Several ways work,dtw,I like to whip the rod tip and reel so that the lure is not far below the surface and is moving from side to side very rapidly.. Another way would be to reel and pull with makes it dart at a much slower pace than above and many fish will attack it then as well.. Another way,which worked well for gray trout one yr was to let it sink to the bottom and barely move it,stange way to work a gotcha,but it sure worked for those trout..


----------



## rockfish (May 7, 2003)

*gotcha*

One of my favorites - I have and use all color combos, but have probably had the most success with the red head/white body. Recently, I bought some with the mylar tinsel tails - has anyone used those with success?

Rock-


----------



## fish4kings104 (Feb 1, 2004)

thank yall for all your help.


----------



## bluerunner (Jun 30, 2003)

i like the chartreuse head, silver or white body


----------



## fisher446 (Aug 7, 2003)

Give me my good Ol' Pink (bubblegum) gotcha plug any time. I have caught more blues, spanish, and trout than i have on anyother gotcha put together. Last week i even caught a king on it, eventhough it was only 22 inches it was still fun.


----------



## kingfisherman23 (Dec 14, 2003)

I like the red head/white body combo the best, but one yaer at CG I tore up the blues with a mini-gotcha that was all white with black spots and red eyes.

Evan


----------



## 1mocast (Jul 11, 2003)

gotta keep it simple---classic red head white body,,,ya can't go wrong with that


----------



## Fishendude15 (Jan 20, 2004)

My all green, all white.

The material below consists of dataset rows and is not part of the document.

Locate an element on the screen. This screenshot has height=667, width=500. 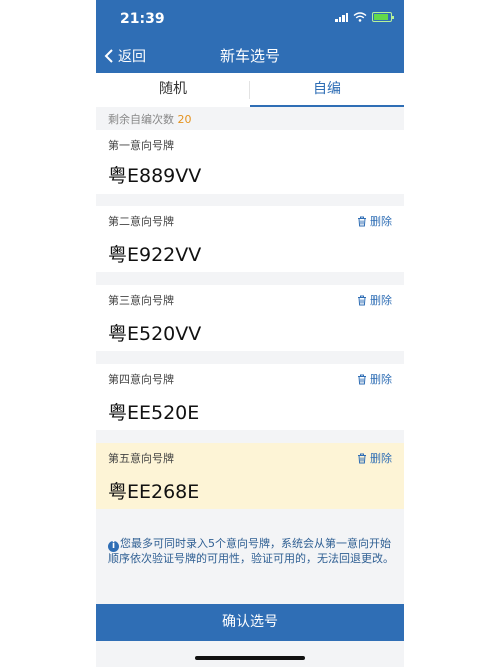
tab-divider is located at coordinates (250, 90).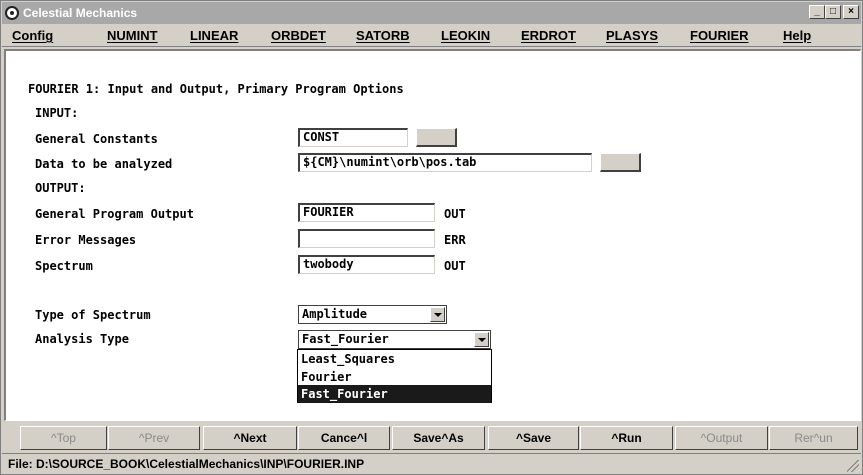 The height and width of the screenshot is (475, 863). What do you see at coordinates (366, 212) in the screenshot?
I see `program-output-field: FOURIER` at bounding box center [366, 212].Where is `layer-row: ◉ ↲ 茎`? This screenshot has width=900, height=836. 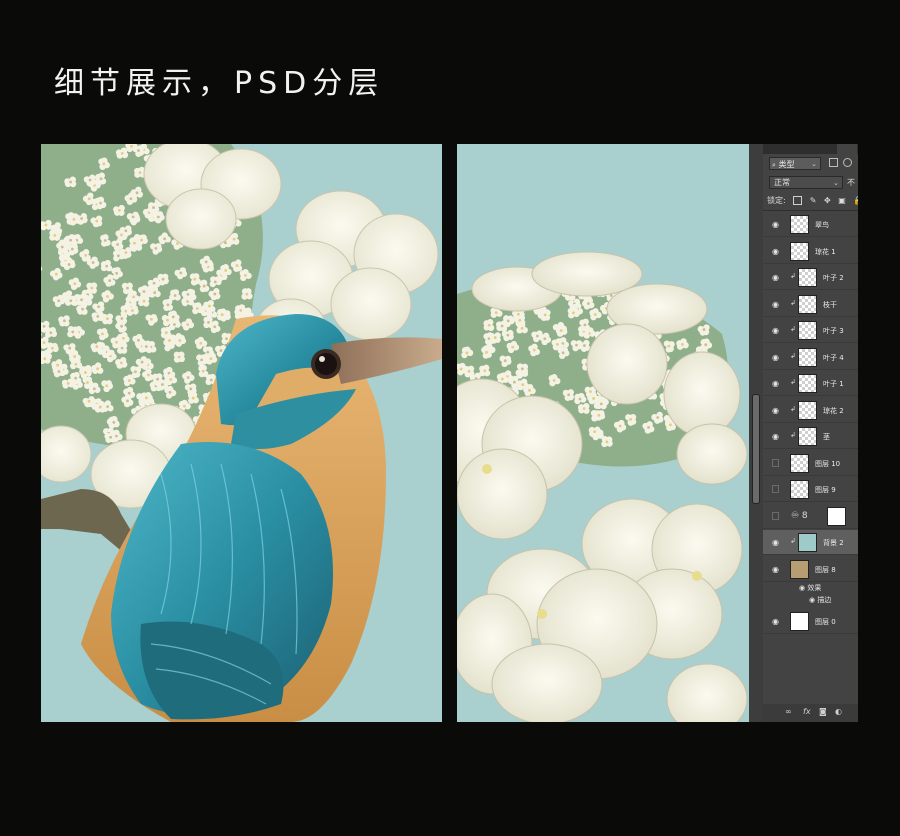 layer-row: ◉ ↲ 茎 is located at coordinates (810, 436). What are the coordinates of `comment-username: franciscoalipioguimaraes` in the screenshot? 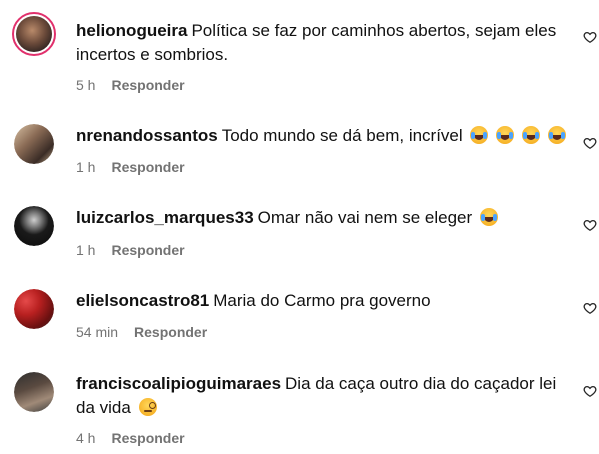 It's located at (178, 384).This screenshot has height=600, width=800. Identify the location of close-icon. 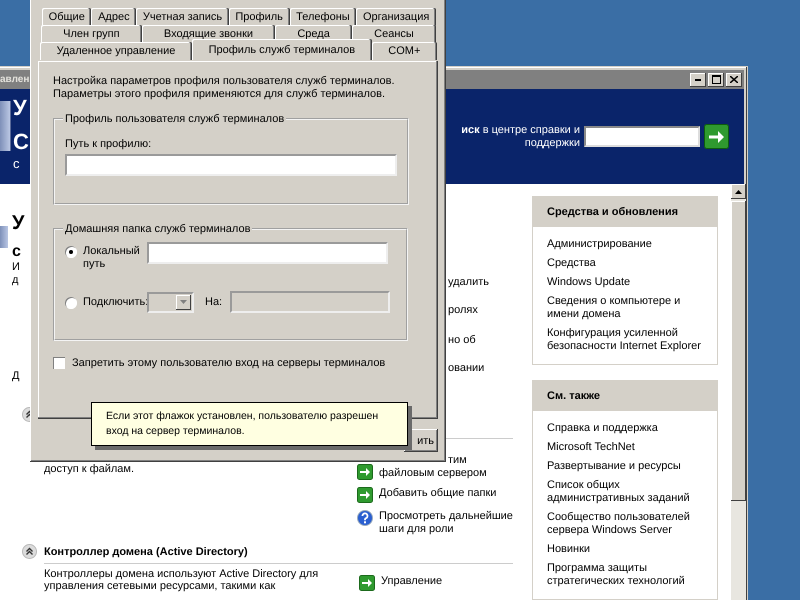
(734, 80).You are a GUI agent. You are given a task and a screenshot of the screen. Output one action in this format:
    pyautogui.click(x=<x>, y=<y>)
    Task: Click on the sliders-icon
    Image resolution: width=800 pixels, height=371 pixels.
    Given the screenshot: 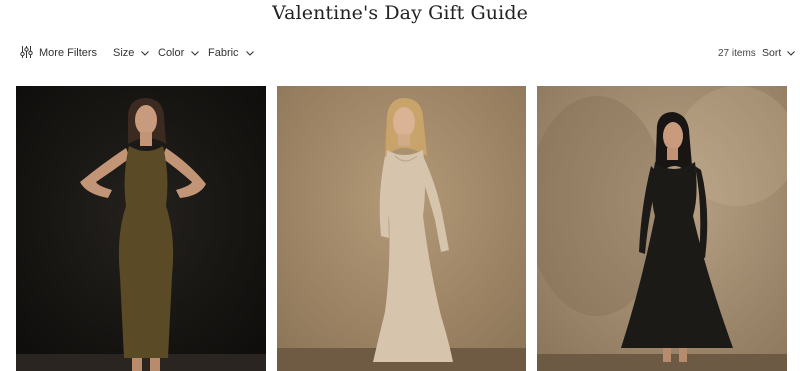 What is the action you would take?
    pyautogui.click(x=26, y=53)
    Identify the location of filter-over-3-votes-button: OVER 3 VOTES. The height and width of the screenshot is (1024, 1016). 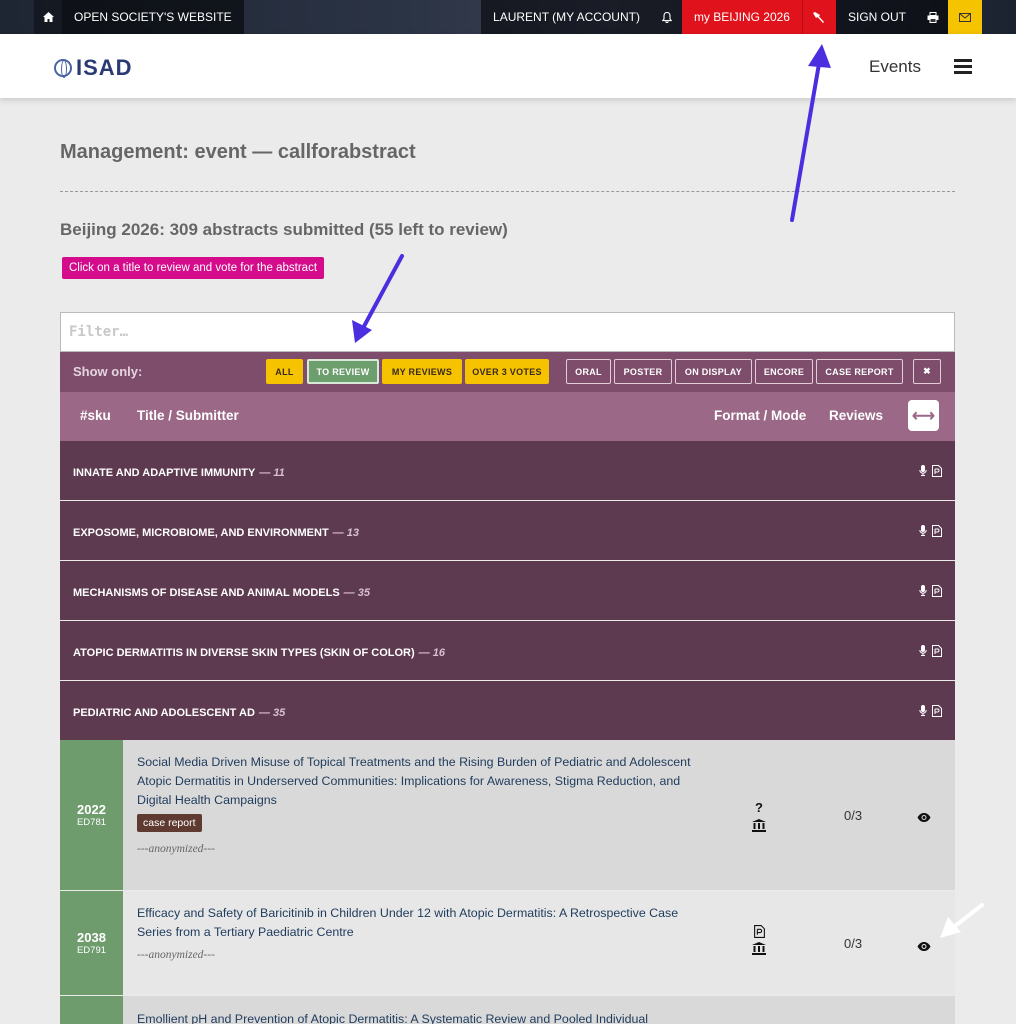
(507, 372).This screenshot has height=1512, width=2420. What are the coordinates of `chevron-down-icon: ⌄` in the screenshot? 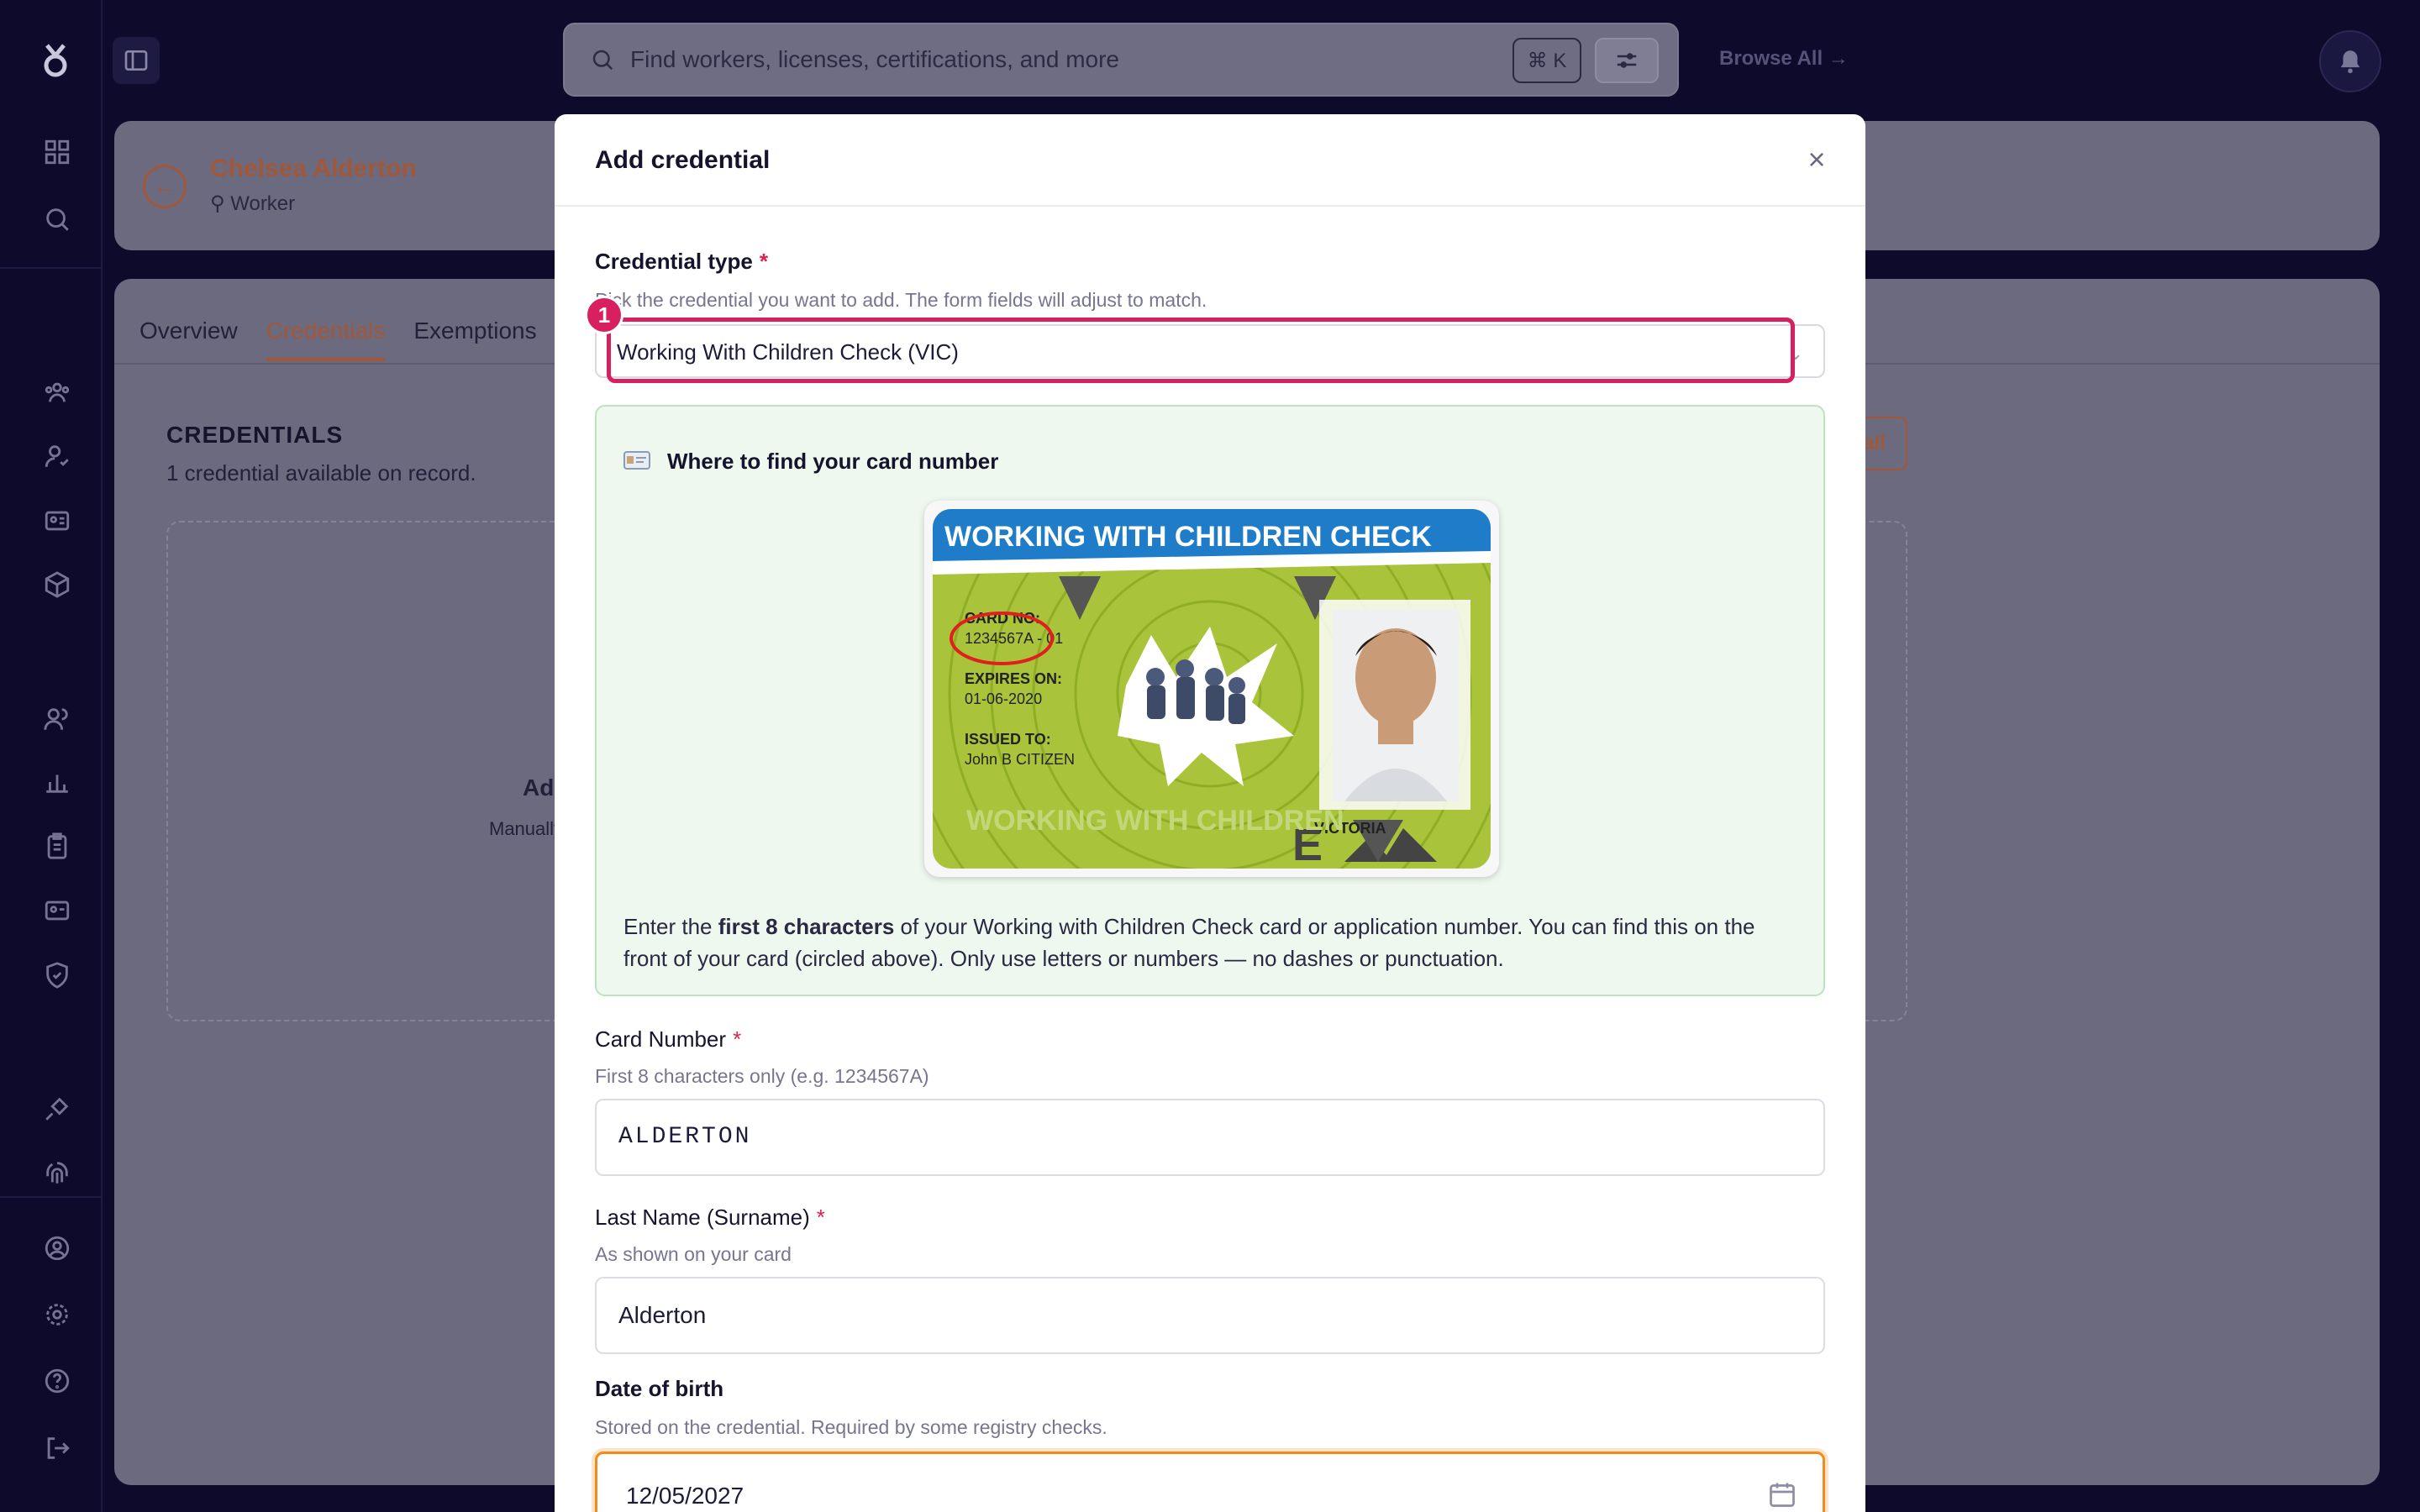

Kill blues and striper.


----------



## bluefish1928 (Jun 9, 2007)

do you find that strikes are missed when you remove the belly treb? i have soom where i add a single hook and hope it would be easier to remove a hooked fish.


----------



## obx.fisher (Jul 20, 2008)

Removing the front treble gives it more action.

It may cause less hookups, but i like it much better without the front treb.

IMO


----------



## RuddeDogg (Mar 20, 2004)

bluerunner said:


> i like the chartreuse head, silver or white body


I use the Chartreuse head/silver body and the Orange head/silver body and the oeange head/glow body.


----------



## drawinout (May 11, 2008)

I like the red head and white body..... But, who am I kidding, I have a ton of those SOBs... I could probably open up a small tackle shop with the ones I have!!! Lots of them still in the box... I've caught a lot of fish on the holographic seastriker gotchas this year.


----------